§ **TO DO**:
Starting from the line with "Open Olivia Rhye's profile avatar" and going up to and including the line with "Viewport: 1024px width, 768px height.", copy the listing below exactly. Leave all images out.

§ **INFORMATION GIVEN**:
◆ ◆ ◆ ◆ ◆ ◆ ◆

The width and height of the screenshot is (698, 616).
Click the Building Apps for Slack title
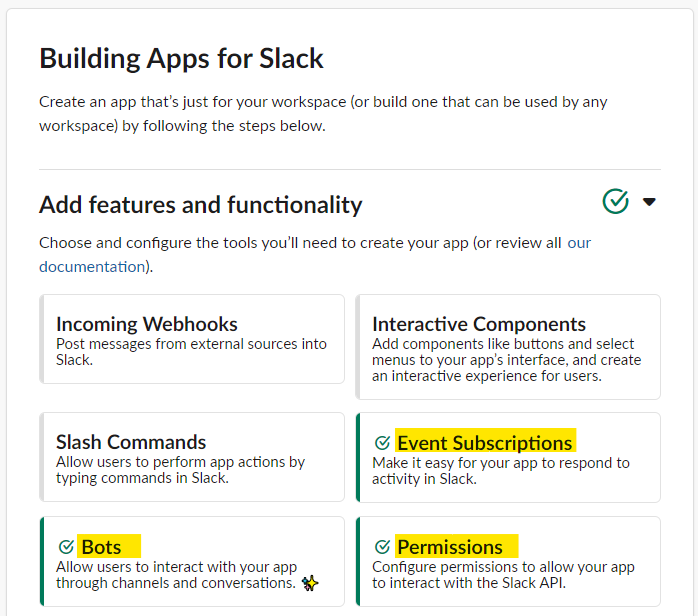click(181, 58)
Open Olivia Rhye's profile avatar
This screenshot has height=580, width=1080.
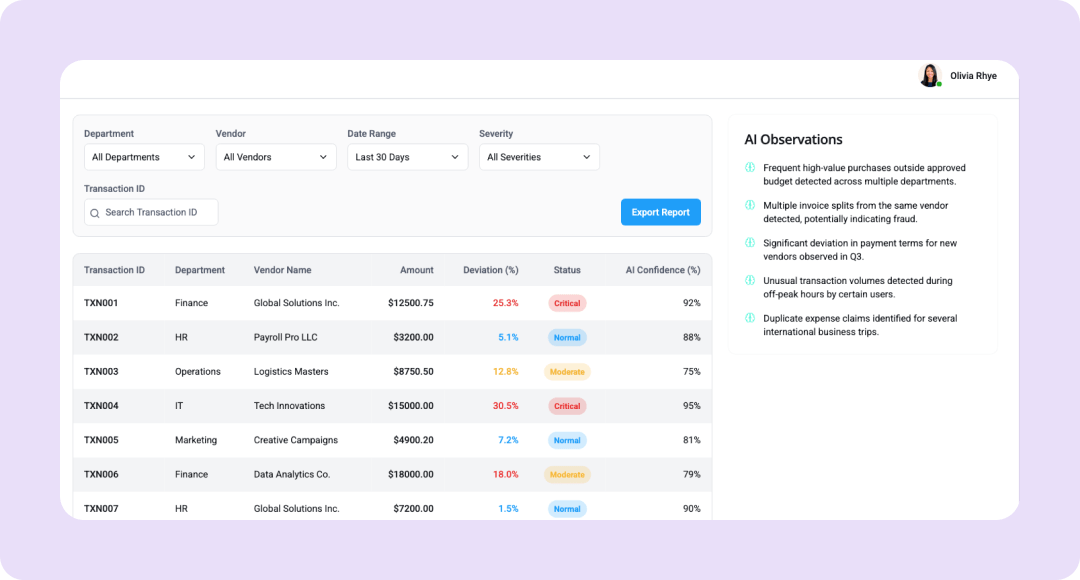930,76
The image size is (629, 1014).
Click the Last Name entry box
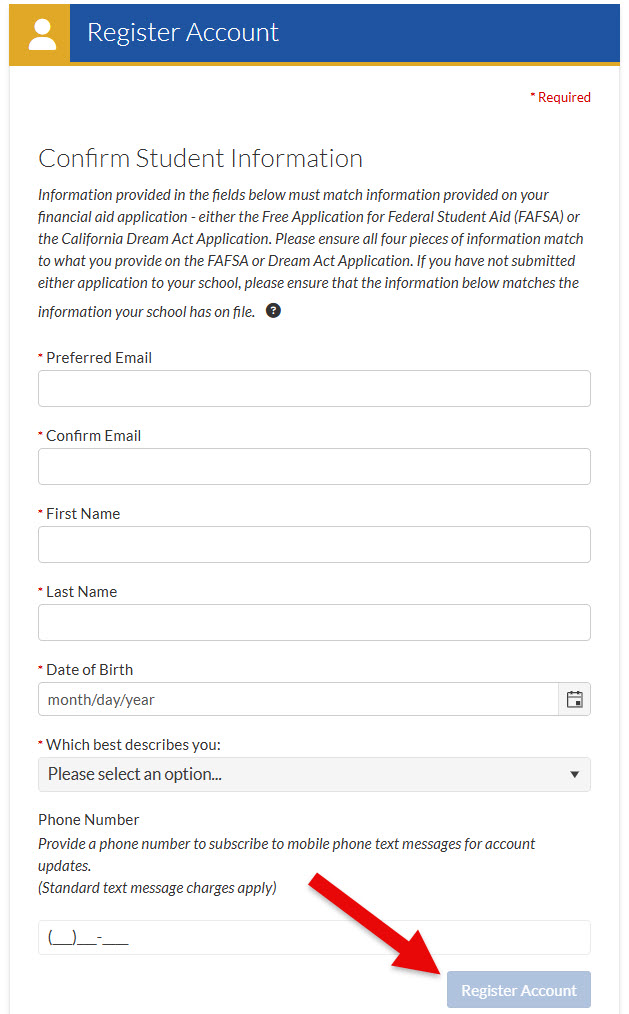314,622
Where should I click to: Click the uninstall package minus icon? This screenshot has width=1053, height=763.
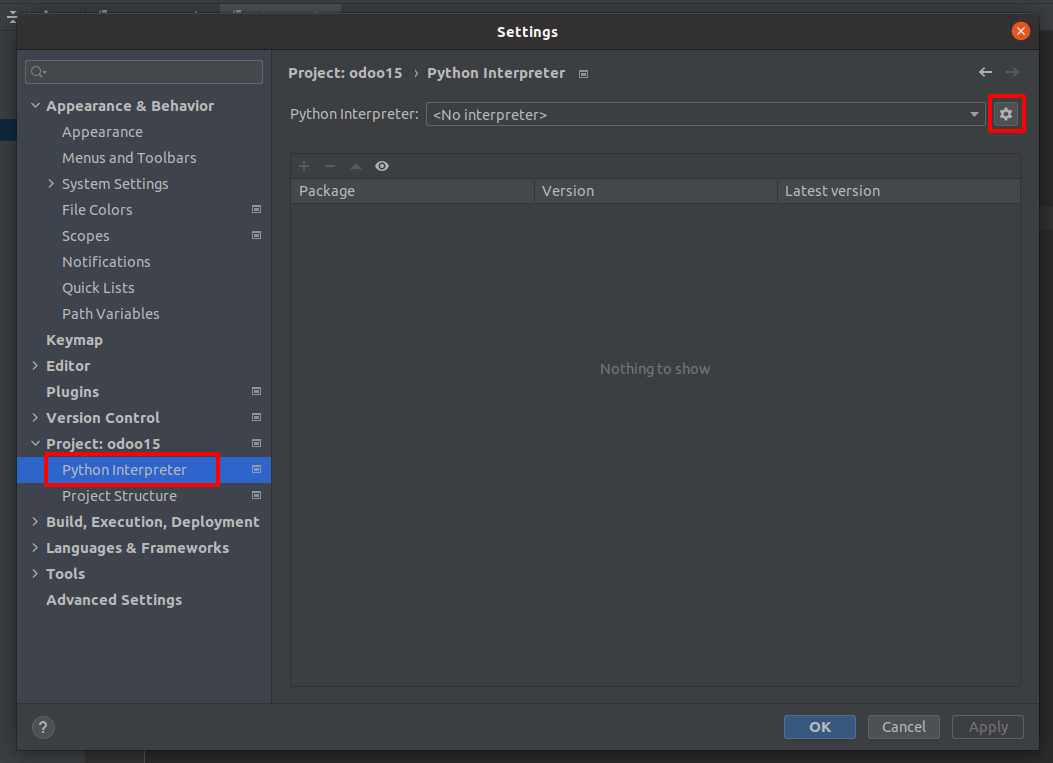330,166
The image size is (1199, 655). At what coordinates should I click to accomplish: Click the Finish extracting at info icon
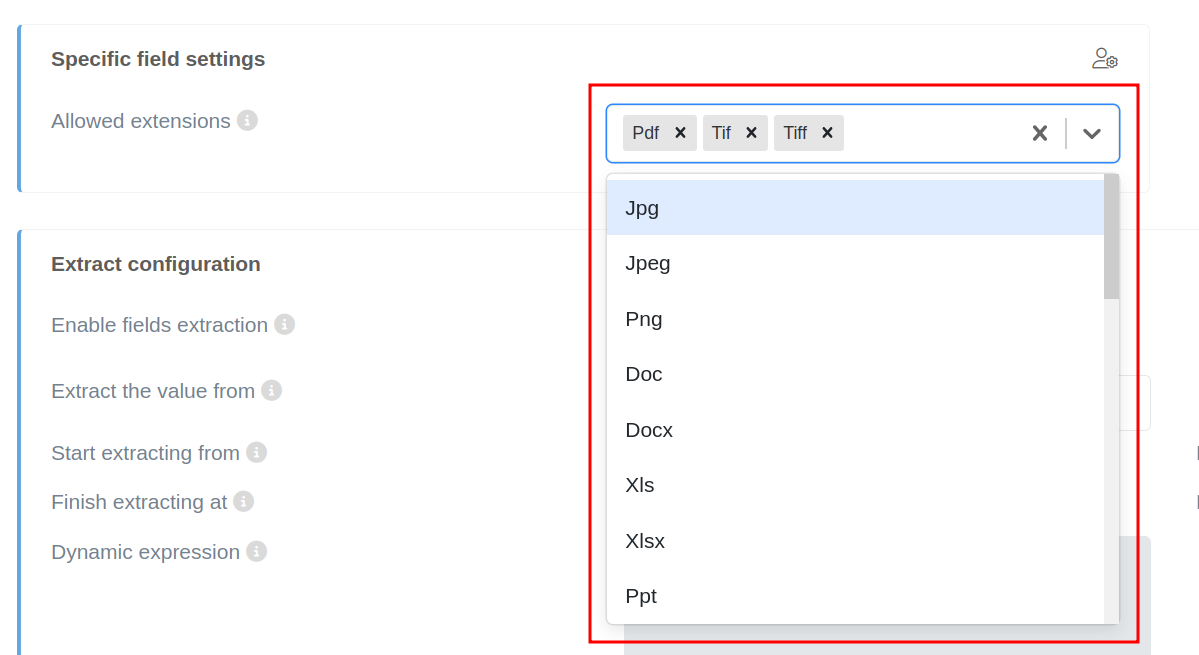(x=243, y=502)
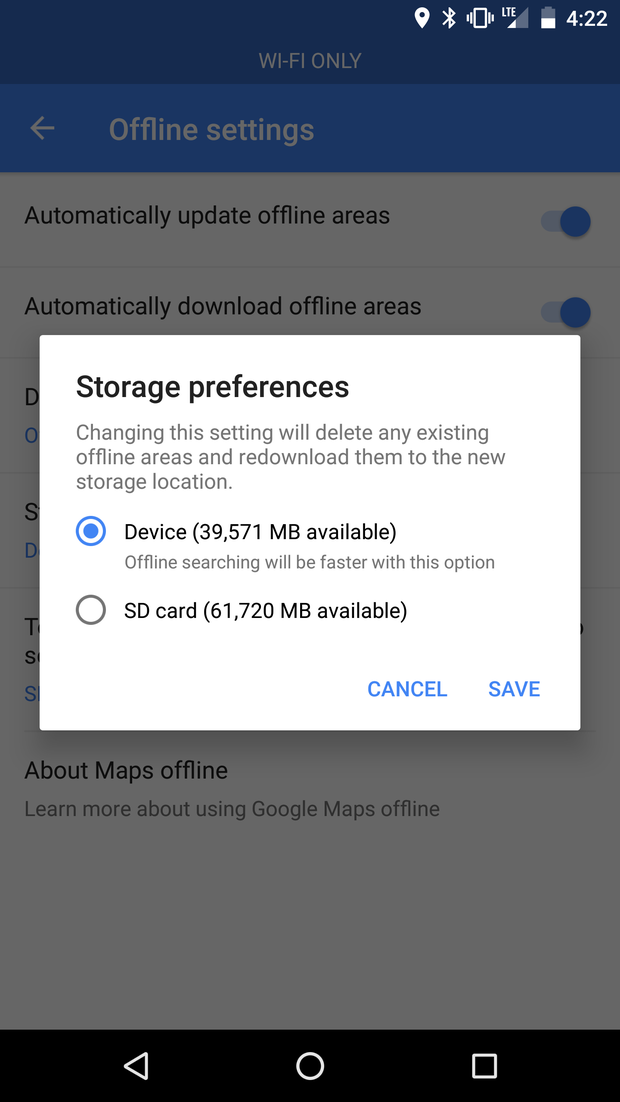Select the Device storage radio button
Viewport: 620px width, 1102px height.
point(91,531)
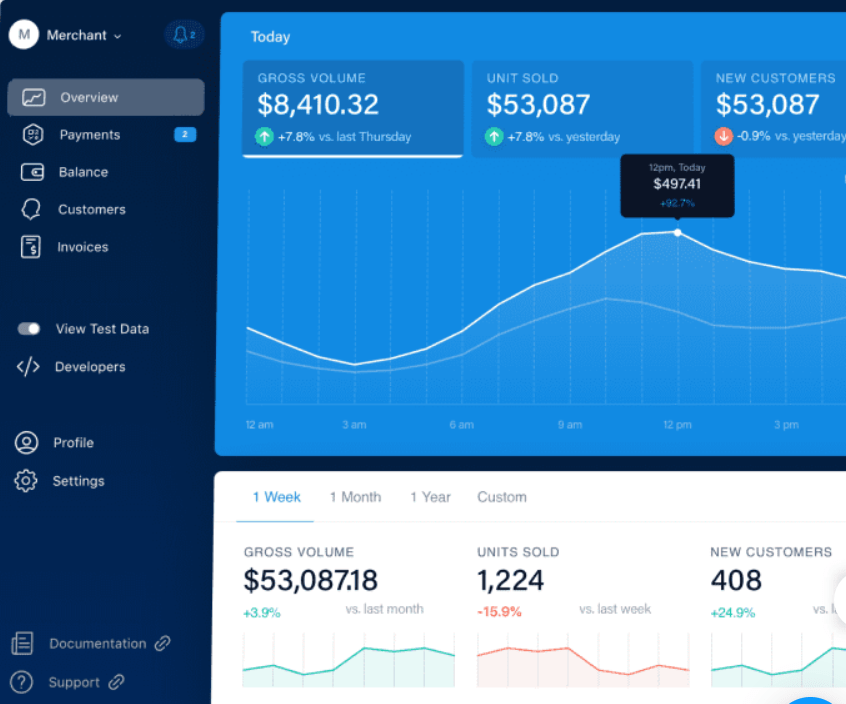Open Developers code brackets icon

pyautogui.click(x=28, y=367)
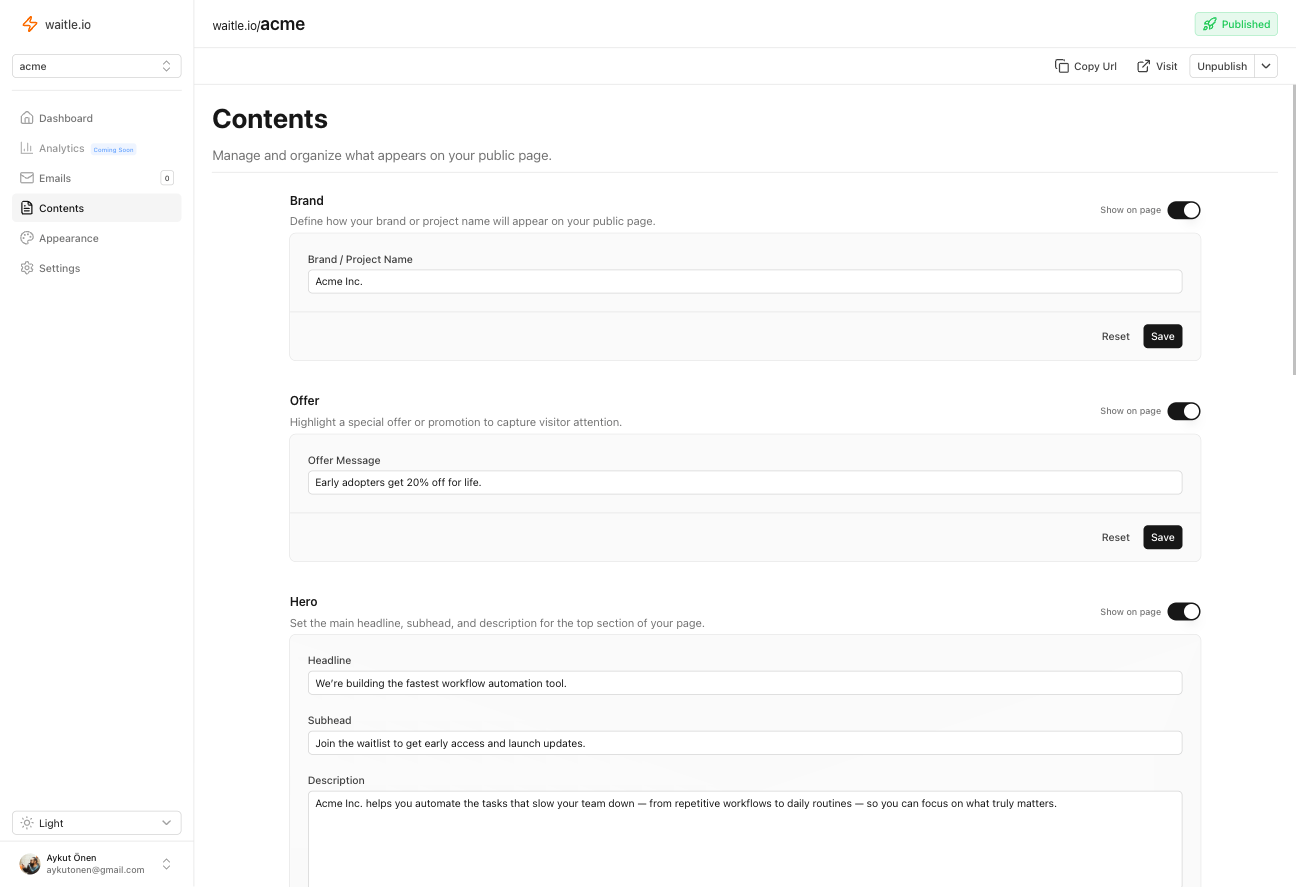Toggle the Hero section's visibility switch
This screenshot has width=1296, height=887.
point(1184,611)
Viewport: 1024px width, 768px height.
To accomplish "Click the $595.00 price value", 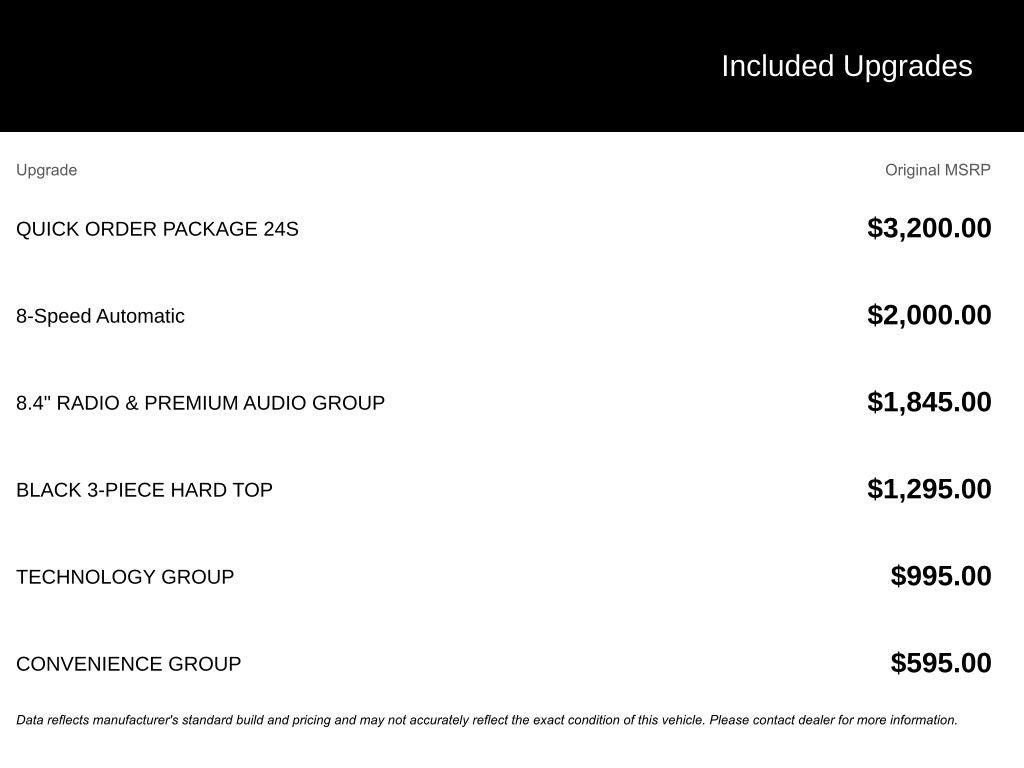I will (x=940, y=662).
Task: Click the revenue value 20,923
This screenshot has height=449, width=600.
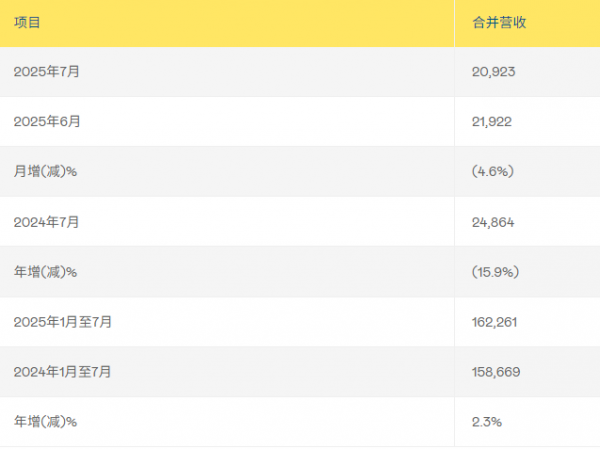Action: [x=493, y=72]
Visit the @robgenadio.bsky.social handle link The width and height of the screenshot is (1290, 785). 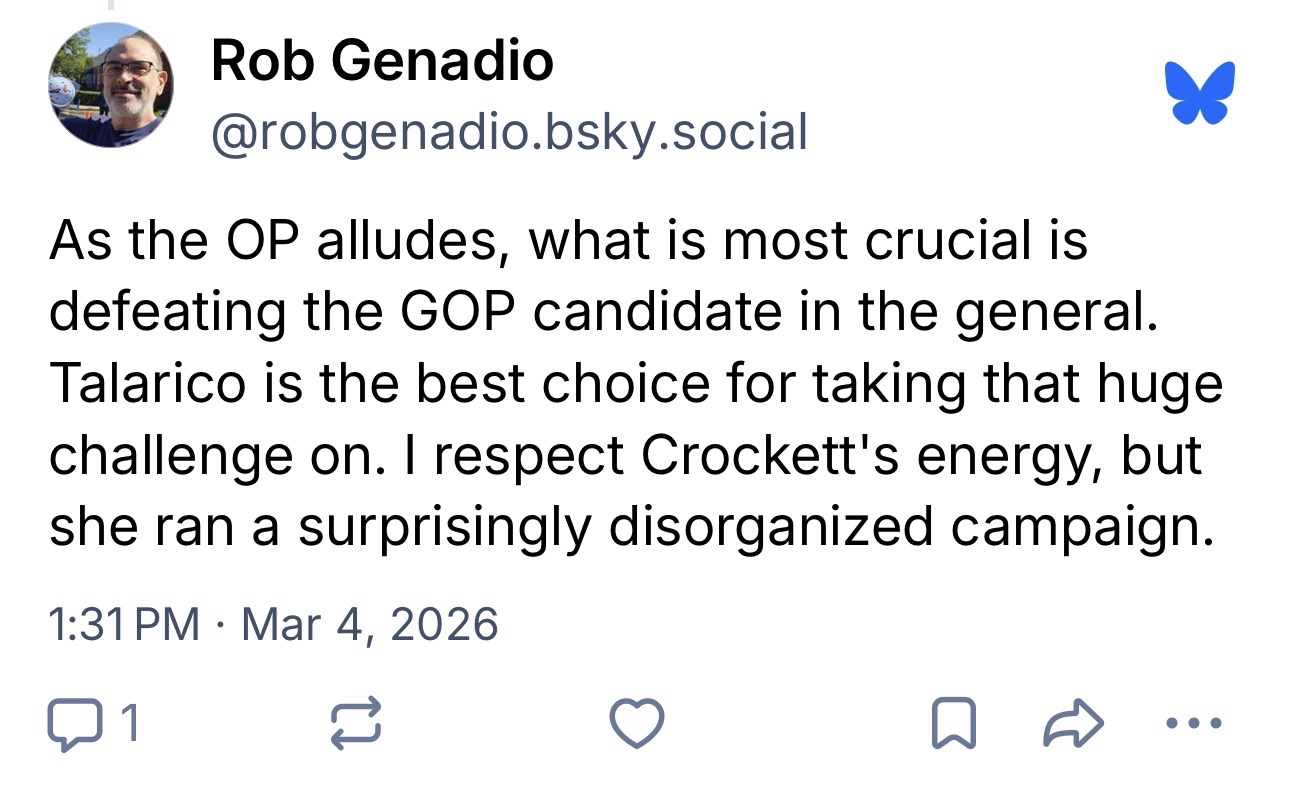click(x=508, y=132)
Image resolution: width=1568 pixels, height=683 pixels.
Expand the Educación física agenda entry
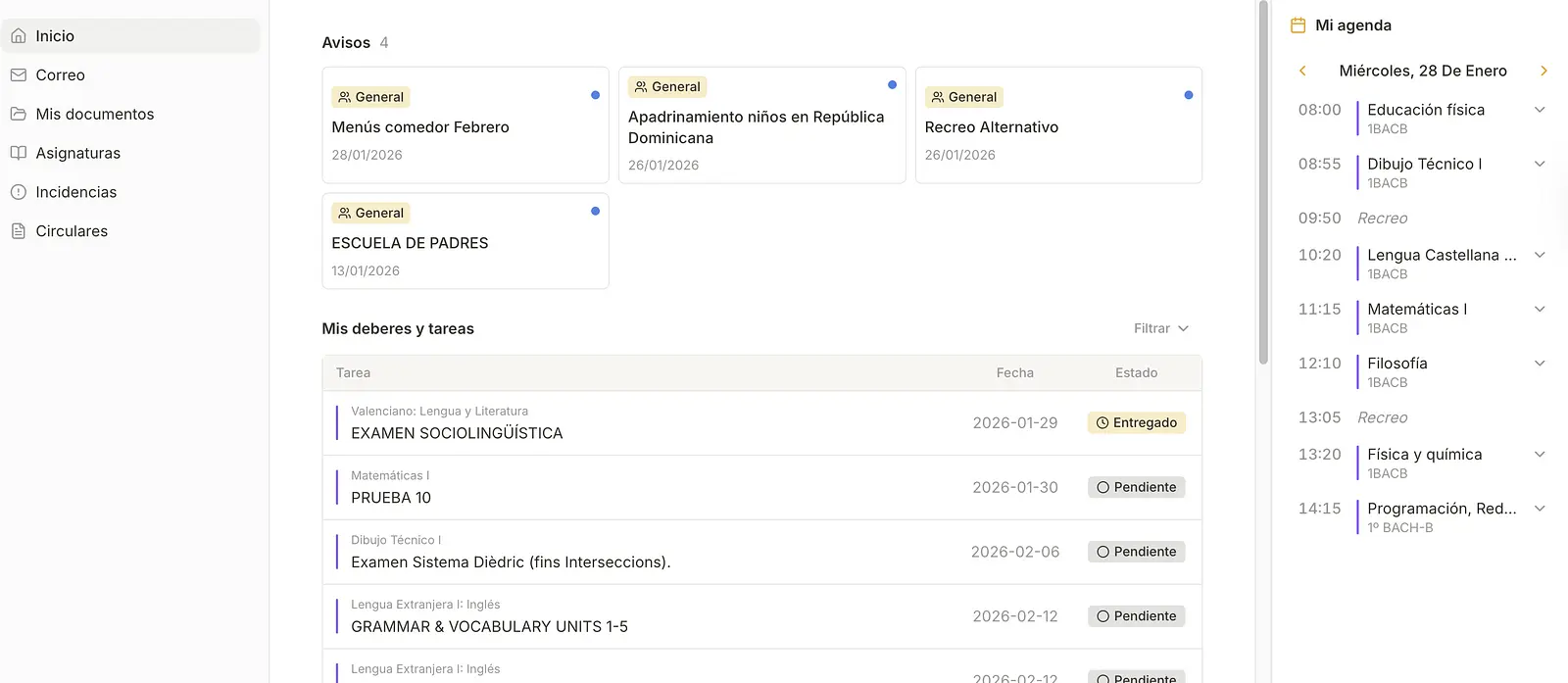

◆ ◆ ◆ ◆ ◆ ◆ ◆

§ **RESPONSE TO THE EXERCISE**:
Open Olivia Rhye's profile avatar
This screenshot has height=580, width=1080.
930,76
The image size is (629, 1014).
Click the Last Name entry box
314,622
Where should I click to: Click the uninstall package minus icon? This screenshot has width=1053, height=763.
330,166
The image size is (1199, 655). At what coordinates should I click to accomplish: Click the Finish extracting at info icon
(x=243, y=502)
Select the Device storage radio button
Viewport: 620px width, 1102px height.
point(91,531)
Open Developers code brackets icon

pyautogui.click(x=28, y=367)
Toggle the Hero section's visibility switch
This screenshot has width=1296, height=887.
point(1184,611)
Viewport: 1024px width, 768px height.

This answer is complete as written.